There have been a lot of talk recently about website security since the Firesheep plugin for Firefox was released earlier this month. I think it is excellent that people and mainstream media are becoming aware of these problems, but let’s face it, they have been around forever in the web world.
So what is happening here? I believe that Firesheep receives lots of attention because of the way it makes accessing other people’s cookies extremely user-friendly. Instead of relying on tcpdump, Wireshark or any other type of network sniffing tool, you get this complete package with a sniffer, a filter to find the cookies, and a way to set the sniffed cookie in the browser directly without having to lift a finger. All you need to do is activate the plugin and wait for people to access Facebook over a network.

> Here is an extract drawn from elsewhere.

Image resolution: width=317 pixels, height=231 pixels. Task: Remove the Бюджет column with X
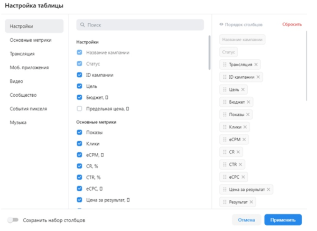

A cookie is basically a small file containing parameters and values which websites can set to track you when you are accessing their website. This is how Facebook for example knows that you have logged in when you are browsing around on the site. If you disable cookies, you will be requested to log in wherever you try to access a private part of the site. To get a user’s cookie, or any type of information, you can sniff their traffic on the network. You will be able to see everything that is sent and received by that computer. This is how you can easily steal someone’s cookie information.

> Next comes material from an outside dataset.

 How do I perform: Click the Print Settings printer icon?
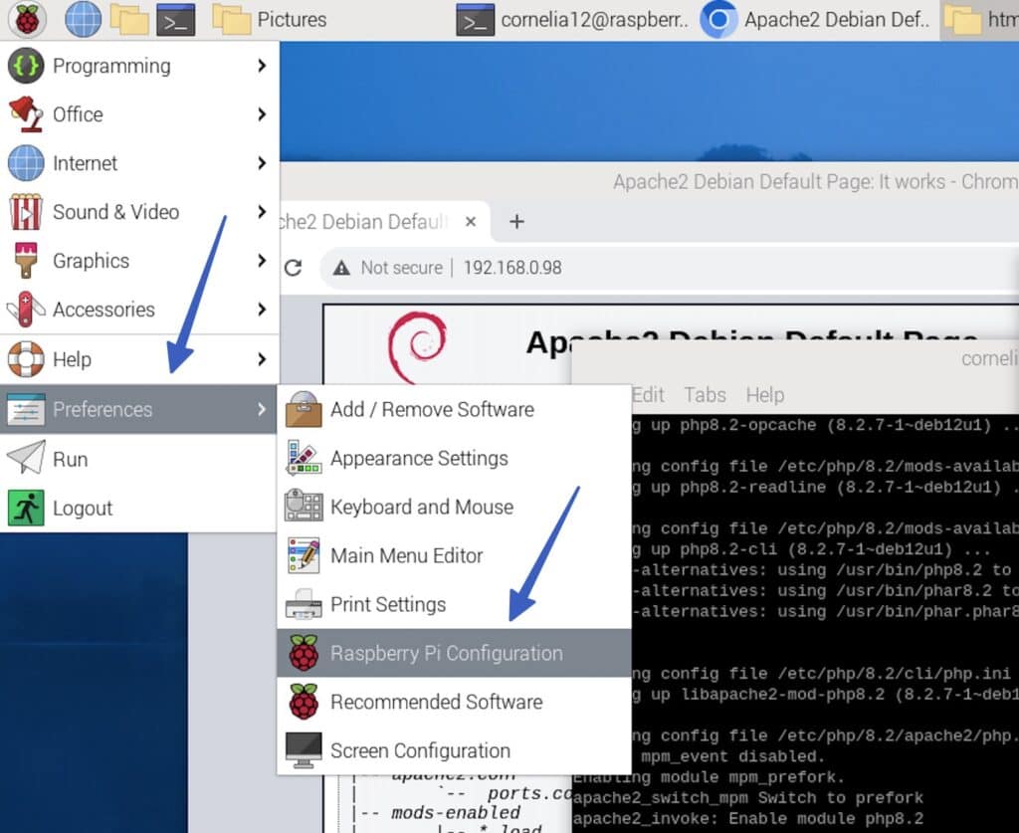(x=304, y=604)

There are however ways to protect yourself against these types of attacks. The first and most important way is to make sure that you are browsing using https instead of https. What that “s” is telling your browser is to set up an SSL/TLS connection to the server before sending any information. Since SSL is used to encrypt data, everything that is sent or received from that particular server will be secured and it will not be possible to sniff that data and get the cookies.

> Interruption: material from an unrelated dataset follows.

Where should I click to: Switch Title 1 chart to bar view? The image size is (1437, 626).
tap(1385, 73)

That is a slight modification of the truth however, since there are ways to get the data anyway. But if you make sure that you do not accept any certificates signed by an unknown authority (your browser will warn you), you will be fairly safe in this regard. Since many sites, such as Facebook, uses SSL only for the login phase, you cannot sniff the password, but only steal already set-up cookies. This basically means that you can do anything to that account except changing the password.
Since lots of websites do not provide a secure alternative, what can be done to make it reasonably secure? The easiest way is to set up a VPN connection to a server somewhere, which will at least prevent people from sniffing your data on wifi hotspots. How to do that is however out of scope for this article.